Sarkozy entend qu’à l’avenir le rôle du Premier ministre soit de coordonner l’action gouvernementale. Les Conseils des ministres ne seront plus de simples chambres d’enregistrement, et les désaccords éventuels entre membres du gouvernement ne seront pas « vécus comme un drame », mais comme une chance d’action plus équilibrée. Pourtant, il se défend de vouloir concentrer tout le pouvoir entre ses mains. Le président perdra au contraire son « domaine réservé », ainsi nommé parce qu’il lui réservait un monopole absolu de décision en matière de défense et de politique étrangère. Il devra partager avec le Parlement, rétabli comme un vrai contre-pouvoir, son ?privilège de nomination aux plus hautes fonctions de l’État.

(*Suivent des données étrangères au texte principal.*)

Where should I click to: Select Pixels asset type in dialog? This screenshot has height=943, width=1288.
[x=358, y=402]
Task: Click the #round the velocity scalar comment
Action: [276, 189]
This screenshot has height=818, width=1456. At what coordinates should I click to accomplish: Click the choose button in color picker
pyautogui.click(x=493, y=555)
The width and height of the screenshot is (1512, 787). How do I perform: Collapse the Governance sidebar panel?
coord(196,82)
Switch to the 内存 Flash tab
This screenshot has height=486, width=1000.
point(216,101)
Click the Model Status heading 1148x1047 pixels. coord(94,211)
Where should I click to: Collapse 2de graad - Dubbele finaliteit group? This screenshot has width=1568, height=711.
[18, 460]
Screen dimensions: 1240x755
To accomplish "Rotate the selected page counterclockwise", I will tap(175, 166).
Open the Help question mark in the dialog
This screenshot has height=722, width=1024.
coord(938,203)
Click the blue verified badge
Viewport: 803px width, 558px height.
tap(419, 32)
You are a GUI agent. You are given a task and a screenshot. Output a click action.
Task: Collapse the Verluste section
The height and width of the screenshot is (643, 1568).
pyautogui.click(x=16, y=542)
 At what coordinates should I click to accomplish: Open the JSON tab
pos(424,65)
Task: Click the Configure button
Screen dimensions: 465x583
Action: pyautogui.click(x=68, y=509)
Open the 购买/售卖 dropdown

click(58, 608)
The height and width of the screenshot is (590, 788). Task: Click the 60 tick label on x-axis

Il n’est pas jusqu’aux prérogatives d’amnistie et de grâce, symbole entre tous d’une république « régalienne » à ses yeux révolue, auxquelles le vainqueur du 6 mai n’entende renoncer. Ce président qui gouverne présentera une fois par an le bilan de sa politique devant les députés. Il supprimera le fameux article 49-3 de la Constitution, qui permet de faire voter un texte sans débat si l’opposition est incapable de l’empêcher par une motion de censure ; il renforcera les pouvoirs de l’opposition en accroissant ses moyens et en la dotant d’un statut.
Nicolas Sarkozy compte sur cet aggiornamento du régime pour convaincre le pays qu’après une campagne où il a réussi à accréditer sa volonté de changement, sa présidence sera, elle aussi, inspirée d’une nouvelle vision de la politique, moins monarchique, plus près des gens. Son serment d’être « le président de tous les Français » lui en fait obligation.